Jamais on ne verra Shahin. On l’entend, on le sent. On apprend à la connaître. On l’écoute lever le voile sur son odyssée vers une nouvelle vie. Une vie normale. « C’était après la fin, ou peut-être le commencement. »

Shahin est ailleurs, loin de chez lui, encore partout, un peu nulle part, en attendant d’être ici, là où la vie va recommencer. Il observe le monde, attendant d’y prendre part. Il rêve de voyager, mais son passeport git au fond de la cuvette des toilettes de l’avion qui l’a ramené de Grèce en Angleterre. Alors de sa chambre d’une cité pauvre du Nord de l’Angleterre, il navigue, imagine-t-on, d’images de surveillance en images de surveillance, se déplaçant dans un monde hachuré, grésillant, comme sur un échiquier, avide d’y trouver sa place.

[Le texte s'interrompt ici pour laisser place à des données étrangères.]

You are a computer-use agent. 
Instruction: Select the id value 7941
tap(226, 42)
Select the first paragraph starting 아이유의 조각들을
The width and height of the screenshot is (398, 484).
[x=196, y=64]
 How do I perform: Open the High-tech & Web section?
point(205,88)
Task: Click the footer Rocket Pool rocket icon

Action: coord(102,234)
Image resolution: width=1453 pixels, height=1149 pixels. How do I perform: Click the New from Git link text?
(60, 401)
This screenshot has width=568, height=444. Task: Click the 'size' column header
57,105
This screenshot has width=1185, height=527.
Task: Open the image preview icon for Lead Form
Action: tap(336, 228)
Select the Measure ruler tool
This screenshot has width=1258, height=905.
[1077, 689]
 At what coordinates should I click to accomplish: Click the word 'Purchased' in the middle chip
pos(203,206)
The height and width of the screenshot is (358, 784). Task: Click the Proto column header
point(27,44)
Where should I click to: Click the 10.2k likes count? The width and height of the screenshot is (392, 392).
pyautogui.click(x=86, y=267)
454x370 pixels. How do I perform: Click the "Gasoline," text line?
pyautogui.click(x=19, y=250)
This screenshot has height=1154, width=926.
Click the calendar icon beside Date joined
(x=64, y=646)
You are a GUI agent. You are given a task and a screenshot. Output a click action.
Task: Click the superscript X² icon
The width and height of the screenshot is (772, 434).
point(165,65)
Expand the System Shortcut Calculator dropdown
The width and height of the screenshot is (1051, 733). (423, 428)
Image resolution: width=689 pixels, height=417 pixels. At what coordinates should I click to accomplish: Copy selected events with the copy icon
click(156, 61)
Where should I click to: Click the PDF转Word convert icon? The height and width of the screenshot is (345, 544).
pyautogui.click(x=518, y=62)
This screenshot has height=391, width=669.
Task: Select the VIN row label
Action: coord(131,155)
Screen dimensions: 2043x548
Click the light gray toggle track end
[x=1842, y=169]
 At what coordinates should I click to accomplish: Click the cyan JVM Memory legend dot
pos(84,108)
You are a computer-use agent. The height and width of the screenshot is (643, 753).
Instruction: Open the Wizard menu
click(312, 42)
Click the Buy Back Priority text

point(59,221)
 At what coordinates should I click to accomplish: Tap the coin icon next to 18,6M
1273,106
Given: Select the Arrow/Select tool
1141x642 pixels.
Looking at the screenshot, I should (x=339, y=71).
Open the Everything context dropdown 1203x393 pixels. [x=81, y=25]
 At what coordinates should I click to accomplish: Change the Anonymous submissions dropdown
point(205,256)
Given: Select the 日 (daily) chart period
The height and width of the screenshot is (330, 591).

Il se  confie sur les espoirs et les incertitudes de l’exil. Alors qu’à l’image se succèdent celles de caméras de surveillance du monde entier, le récit de Shahin se dit et s’écrit. Les mots sont au coeur de ce dispositif cinématographique radical et sans concession. Ils interpellent, résonnent, font écho.

Ce rêve éveillé que semble vivre Shahin, en attendant que commence la vraie vie, est nimbé d’une aura magnétique. Hypnotisé par ces images mondialisées qui se répondent comme dans une partie de ping pong, on est plongé dans le récit de Shahin, suspendu à son sort, comme à autant de fragments d’un parcours singulier qui est aussi celui universel du migrant des temps modernes.